More creative opening play by Eljanov. | Photo Shamkir Chess.

Shamkir Chess 2016 | Final Standings

# Name Rtg Perf 1 2 3 4 5 6 7 8 9 0 Pts SB
1 Mamedyarov,Shakhriyar 2748 2854 chesspawn.png 1 1 ½ ½ 0 ½ 1 1 ½ 6.0/9 27.00
2 Caruana,Fabiano 2804 2848 0 chesspawn.png ½ ½ 1 ½ 1 ½ 1 1 6.0/9 23.75
3 Giri,Anish 2790 2808 0 ½ chesspawn.png 1 ½ 1 ½ 1 ½ ½ 5.5/9
4 Karjakin,Sergey 2779 2770 ½ ½ 0 chesspawn.png ½ 1 ½ ½ ½ 1 5.0/9
5 Mamedov,Rauf 2655 2744 ½ 0 ½ ½ chesspawn.png ½ ½ ½ ½ 1 4.5/9
6 Harikrishna,P 2763 2694 1 ½ 0 0 ½ chesspawn.png ½ 0 1 ½ 4.0/9 18.00
7 Radjabov,Teimour 2726 2699 ½ 0 ½ ½ ½ ½ chesspawn.png ½ ½ ½ 4.0/9 17.50
8 Safarli,Eltaj 2664 2704 0 ½ 0 ½ ½ 1 ½ chesspawn.png ½ ½ 4.0/9 16.75
9 Eljanov,Pavel 2765 2654 0 0 ½ ½ ½ 0 ½ ½ chesspawn.png 1 3.5/9
10 Hou,Yifan 2663 2578 ½ 0 ½ 0 0 ½ ½ ½ 0 chesspawn.png 2.5/9

For players tied for the first place the regulations stipulated that a playoff had to be played. And so Caruana and Mamedyarov returned to the stage for the first part: two games of ten minutes and three seconds increment per move.

In the first game Caruana outplayed Mamedyarov in the opening, and won a pawn at some point. However, with heavy pieces and opposite-colored bishops it was not easy to convert. At some point the American GM got the chance to win another pawn but this wasn't possible without trading the rooks. He went for something else, which led to a draw.

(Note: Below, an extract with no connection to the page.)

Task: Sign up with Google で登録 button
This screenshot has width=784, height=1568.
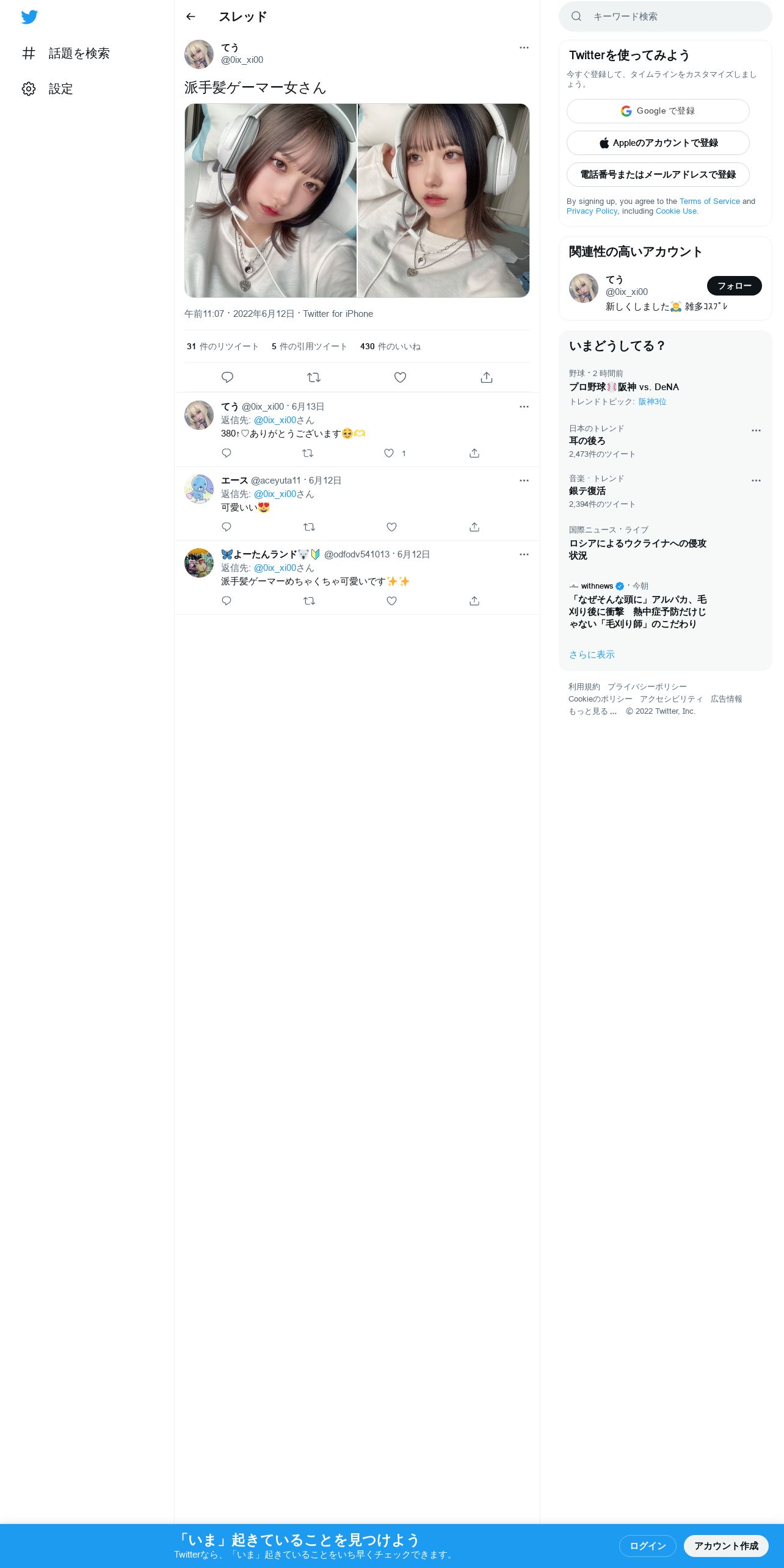Action: 658,111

The second game Caruana could and should have won. The opening was hardly over when he already had a huge strategical advantage, and the computer pointed out a winning line as early as move 17. Caruana played strong, human moves but then missed a less difficult win at move 26, and two moves later he spoilt everything with a badly timed pawn push.

That must have been a blow for the American, and there was hardly any time to recuperate. Probably because of organizational pressure, the second part started almost immediately: two games of five minutes and three seconds increment per move.

The playoff between Mamedyarov and Caruana, with chief
arbiter Faik Gasanov watching. | Photo Shamkir Chess.

Mamedyarov had black again and treated the same Dragon much better. Black was very comfortable in this game, but Caruana was holding on until a crazy timetrouble phase started. The rook endgame was full of mistakes typical of blitz play, and in the end Mamedyarov won.

And so Caruana had the arduous task of winning with the black pieces. He tried hard, but failed because Mamedyarov was just too solid. A tough result for Caruana, who was leading throughout and was so close in that second playoff game. Mamedyarov, on the other hand, is definitely a deserved winner after beating both Caruana and Giri in the classical games.